Q 14 since they asked for the vertical component of the resultant force we ll simply subtract weight from the upthrust that is 10000-9000 to get 1000N which is the vertical component,as for that 500N we wont consider it since itz the horizontal component and we have nothing to do with it
hope you get it

 

[hino]

oct/nov 2010 pap 12 Q8 A moving body undergoes uniform acceleration while travelling in a straight line between points
X, Y and Z. The distances XY and YZ are both 40 m. The time to travel from X to Y is 12 s and
from Y to Z is 6.0 s.
What is the acceleration of the body?
A 0.37 m s–2 B 0.49 m s–2 C 0.56 m s–2 D 1.1 m s–2
one more question that i need help with oct/nov 2010 pap12 Q13
wud appreciate some help

would someone please kindly help with these questions

 

[snoonono]

May june 2010, question 3 part A, in the question, it didnt say cm x10^-2, but they used x10^-2 in ms, help?

 

[snowbrood]

http://postimage.org/image/8xv0e6tmx/ can anyone solve this question

 

[snowbrood]

for first question
lets see the motion in XY
initial velocity at x=v1
final velocity at y=v2
average velocity=distance/time
(V1+V2)/2=40/12 equation 1
simplifying it we get V1+V2=6.67

now consider motion in XZ
initial velocity at x=v1
final velocity=v3
V1+V2/2=(40+40)/(12+6)
simplifying it we get V1+V3=8.89 equation 2
subtract equation 1 from 2
i mean equation 2-equation 1
V1 is cancelled and we get V3-V2=2.22
since acceleration is constant so
acceleration in yz = acceleration in xz
= change in velocity/time
=2.22/6
=0.37

for the second question well lets see option a
according to Archimedes principle upthrust = weight of liquid displaced
water displaced depends upon the volume of the object do u think that the cube's volume will increase if it is furthur lowered into water i hope u get it

for option b spring shows the tension which equals T=W-U
CORRESPONDS MEANS IS SIMILAR TENSION WONT BE SIMILAR TO UPTHRUST

FOR OPTION C UPTHRUST CHANGES THE READING WHICH ACTS TO HORIZANTAL SURFACE NOT VERTICAL.

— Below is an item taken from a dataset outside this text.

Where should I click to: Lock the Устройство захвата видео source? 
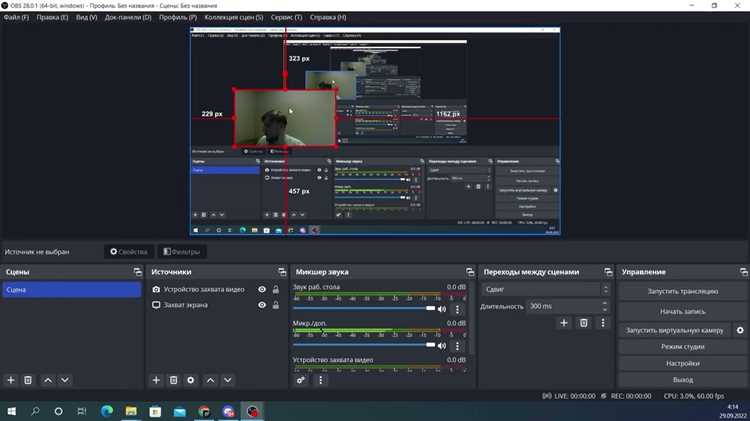point(276,289)
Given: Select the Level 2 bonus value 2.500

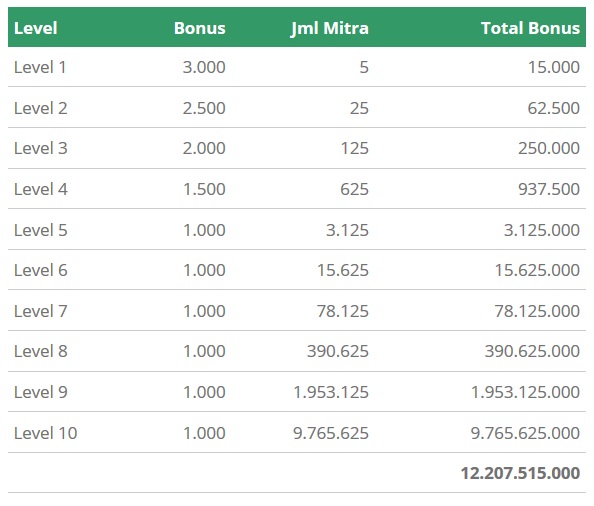Looking at the screenshot, I should 204,108.
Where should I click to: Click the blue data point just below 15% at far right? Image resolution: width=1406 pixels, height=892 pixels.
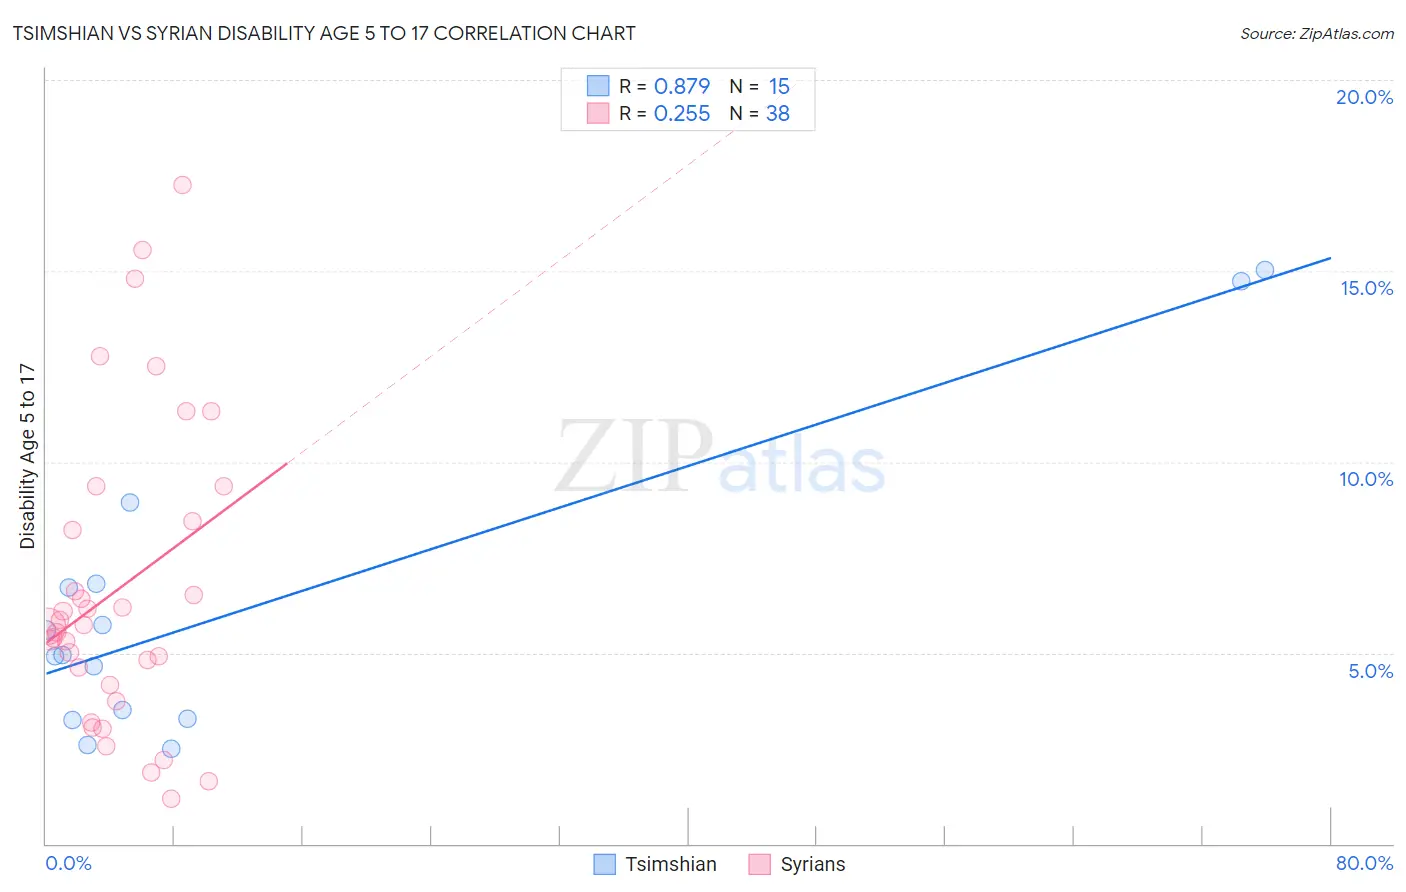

FOR OPTION D GRAVITIONAL PULL DEPENDS ON MASS. MASS WONT CHANGE BEFORE AND AFTER IMMERSION HOPE I WAS ABLE TO HELP

 

[snowbrood]

May june 2010, question 3 part A, in the question, it didnt say cm x10^-2, but they used x10^-2 in ms, help?

THERE U GO I SOLVED UR QUESTION HOPE THAT HELPS

 

[Yousif Mukkhtar]

Can some explain q25
http://papers.xtremepapers.com/CIE/...and AS Level/Physics (9702)/9702_s04_qp_1.pdf

 

[RadzMau]

SOMEONE HELP PLS!!!
A projectile leaves the ground at an angle of 60 to the horizontal. Its initial kinetic energy is E. Neglecting air resistance, find in terms of E its kinetic energy at the highest point of motion.

 

[hino]

for first question
lets see the motion in XY
initial velocity at x=v1
final velocity at y=v2
average velocity=distance/time
(V1+V2)/2=40/12 equation 1
simplifying it we get V1+V2=6.67

now consider motion in XZ
initial velocity at x=v1
final velocity=v3
V1+V2/2=(40+40)/(12+6)
simplifying it we get V1+V3=8.89 equation 2
subtract equation 1 from 2
i mean equation 2-equation 1
V1 is cancelled and we get V3-V2=2.22
since acceleration is constant so
acceleration in yz = acceleration in xz
= change in velocity/time
=2.22/6
=0.37

for the second question well lets see option a
according to Archimedes principle upthrust = weight of liquid displaced
water displaced depends upon the volume of the object do u think that the cube's volume will increase if it is furthur lowered into water i hope u get it

for option b spring shows the tension which equals T=W-U
CORRESPONDS MEANS IS SIMILAR TENSION WONT BE SIMILAR TO UPTHRUST

FOR OPTION C UPTHRUST CHANGES THE READING WHICH ACTS TO HORIZANTAL SURFACE NOT VERTICAL.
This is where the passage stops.